Associates: Some black spherical and erumpent fruiting bodies, abundant short hyphae protruding from the substrate after some time in a damp box.
Apothecia: Several on the same fruit ball, 1(-2) per capsule, not caespitose, diameter < ~0.5 mm, height similar, whitish then yellowish, orangish when dry/overmature, cupulate to discoid, short stipe, narrow or obconical.
Low magnification: Slightly pruinose appearance, receptacle with yellowish-orangish patches, margin round, when young protruding above the disc with short whitish hairs, eventually out-rolled, resp. disc initially concave, eventually plano-convex, sometimes slightly umbilical, more yellow, stipe more translucent, with very short hairs, orangish around the base, soft-gelatinous texture when sliced, internally with medullary area more whitish and opaque, resp. receptacle and stipe more translucent.
Asci: Cylindrical-clavate, simple septa, rings weakly bb, Hymenoscyphus-type, apex rounded-conical when turgid, conical-subtruncate with shallow thickening when flaccid, thickening more dome-like when immature, some light exudate on top, after discharge with large collar-like opening, 2-2.5 seriate when turgid, sensitive to disturbance, soon abundantly discharging in water mount.
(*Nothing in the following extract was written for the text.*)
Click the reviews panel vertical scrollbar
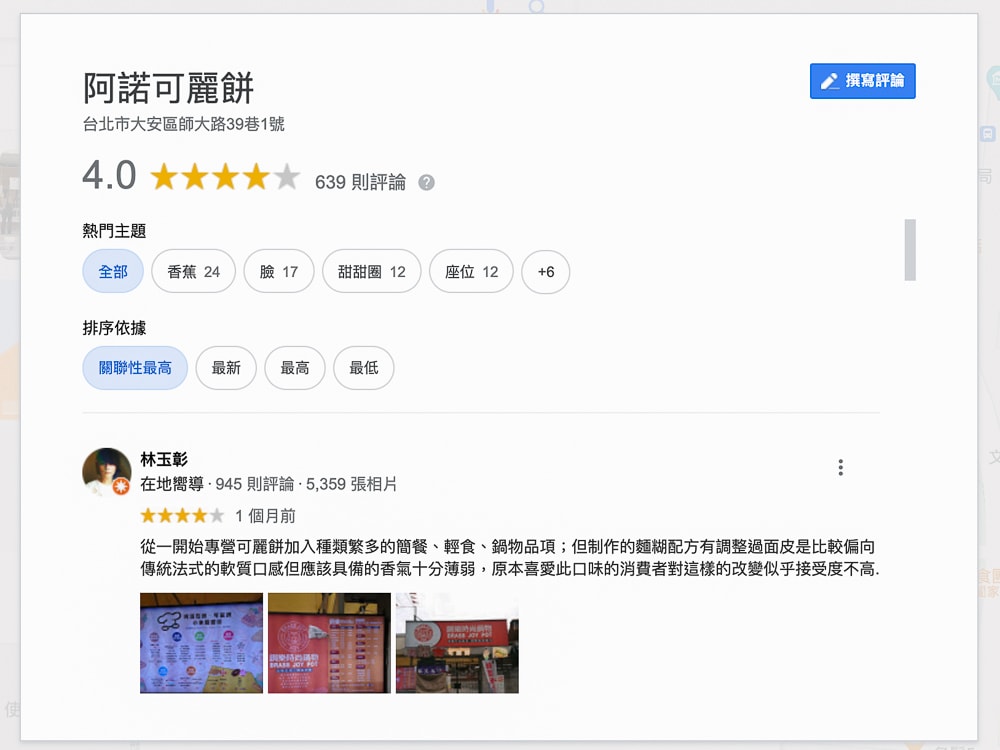The height and width of the screenshot is (750, 1000). pyautogui.click(x=910, y=249)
Spores: Elongated-lacrymoid, length variable, heteropolar with apex round and base acute-pointed, slightly scuteloid and slightly inequilateral or curved in profile view, uninucleate, aseptate, with ~3 medium-size LBs towards each pole (often 3 above the nucleus and 4 below) and several smaller ones, 0-2 (3?) short seta seen at the ends, occasionally a small outgrowth from one end, quite sensitive to disturbance.
Free living mature spores in water: (22.1) 22.7-27.0 (30.1) × (4.6) 4.7-5.3 (5.4) µm, Q = (4.4) 4.5 - 5.6 (6.1), N = 23, mean = 24.7 × 5.0 µm, Q mean = 5.0.
Paraphyses: Narrow cylindrical, uninflated at the apex, no branching above the base observed, Hymenoscyphus-type VBs.
Medullary and excipulum: Structure comparable to H. fructigenus, marginal cells with slightly clavate-capitate apices, with orange-yellow pigment/exudate in external network of hyphae and marginal cells.
I was conflicted over the spores that looked closer to H. scutula, the substrate, and the variance of spores across H. fructigenus. Unfortunately, I did not look at H. fucatus and it seems this was due to the lack of croziers.
I thought the setulae were too short (and maybe the number too variable) for H. scutula and the spores different to H. virgultorum too.